A lot of people remember a captivating performer, but, alongside the videos old and new, we will never be without some of the funniest, saddest, most captivating writing ever. From the infamous Ballad of Barry and Freda, via the side splitting drama of Acorn Antiques and Dinnerladies, to the profound Housewife 49 and tear jerking Pat & Margaret, I feel bereft that there will be no more material. I find it almost comforting that she struggled with then same things the rest of us do.

Many of us find it hard to start - that someone so hilarious and so succinct with words can have had difficulty getting started is somewhat comforting! The frustration of that first page can be palpable, and the first words might be nothing to do with the final product, but surely it’s an adventure worth starting. And just think - if Victoria Wood had never got started we wouldn’t have what we have now - if that’s not an incentive to write, nothing is.

It actually takes courage to write those first words. I’m fairly certain that I’m not the only one who looks at a blank page (or screen) and thinks I’ll never be able to write anything again. Fortunately many great writers become great writers because they faced the blank page and got going. I don’t want to be someone who never finds out what I’m capable of because I never got started.

And finally, her disappointment - that you can be a creative genius and still disappointed with what comes out is a huge encouragement! And whilst writing can start with disappointment, it can end in something wonderful. 

Here’s three things I’ve decided to learn from Victoria Woods’ huge back catalogue:

Firstly, I want to learn to write for different levels. I first heard the infamous line “Let’s Do It’ when I was about eleven. I had no idea who was doing (or not doing!) what, and wasn’t exactly an avid reader of Woman’s Weekly, but I still knew it was fall-off-your-chair funny.

Secondly, I want to find real emotion. Throughout her career, Wood was constantly full of surprises. You think she’s only funny but then she writes something like Pat & Margaret, one of the most heart wrenching scripts ever.

Thirdly, I want to learn not to limit myself. Wood has excelled in so many genres. Rather than getting stuck in a rut, I’m aiming to dip my toe in the waters of other genres, hopefully freeing up a willingness to learn.

Rest in Peace, Victoria Wood. Thank you for your legacy.

Abbie has been writing ever since she could hold a pencil. After struggling with self harm and eating disorders for a number of years, she went on to write a memoir ‘Secret Scars’ published by Authentic in 2007, and later ‘Insight Into Self-Harm’ published by CWR in 2014. In 2007 she launched Adullam Ministries, an information and support website and forum on self-harm and related issues. She blogs at Pink and Blue Mummyland and tweets as @AbbieRobson and @AdullamSelfHarm. She lives in Rugby with husband John, two demanding children, and two even more demanding cats.
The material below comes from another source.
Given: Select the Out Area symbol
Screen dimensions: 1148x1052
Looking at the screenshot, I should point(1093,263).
Book cover: Insight into Self-Harm by Helena Wilkinson and Abbie RobsonCover of book: Secret Scars by Abbie Robson



  1. Thank you for this post. I adored Victoria Wood and had the privilege to see her live twice.

    To me one of the most dizzyingly difficult verses in the Bible is, “Be ye therefore perfect, even as your Father which is in heaven is perfect.” It is not easy to put the two words “human” and “perfect” in the same sentence as “human” used as an adjective is synonymous with imperfect. I have never met a perfect human being and attempts to be “perfect” almost always produce a jangling and irritating falseness. Victoria Wood showed us ourselves full of all of our imperfections and frailties – fat bellies, bad breath low IQ’s, snobbery and self-delusion. With her we could just relax into being who we really are and drop the masks that we increasingly need to wear in the age of psychological Botox.
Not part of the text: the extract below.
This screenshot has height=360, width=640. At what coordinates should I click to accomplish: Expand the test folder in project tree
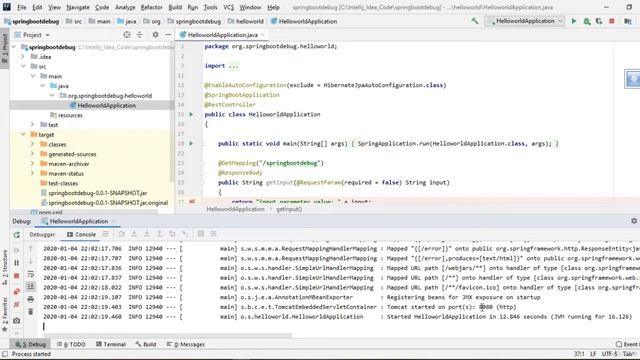pos(33,124)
    Whatever “perfection” really is I suspect it’s closer to Victoria than to our fears of what it might mean. Anyone who can put Mrs. Overall (aka Julie Walters) in a leotard and tights and have me gasping for air gets my eternal vote of gratitude.
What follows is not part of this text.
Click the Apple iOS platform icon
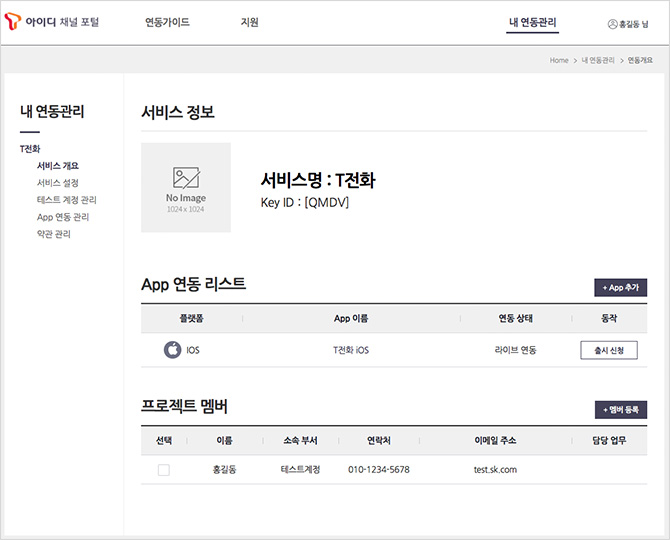This screenshot has height=540, width=670. coord(173,350)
    May God bless her soul.

  2. Thank you for this. Very encouraging to me at the moment. And it is so good to remember the sheer genius that was Victoria Wood. I have been feeling afraid of the blank page and this post and remembering Victoria Wood's work is inspiring me to keep going despite the blank page

  3. Thank you for this. Very encouraging to me at the moment. And it is so good to remember the sheer genius that was Victoria Wood. I have been feeling afraid of the blank page and this post and remembering Victoria Wood's work is inspiring me to keep going despite the blank page

  4. She was a genius. So clever with words and, as you suggest, she had a real human touch.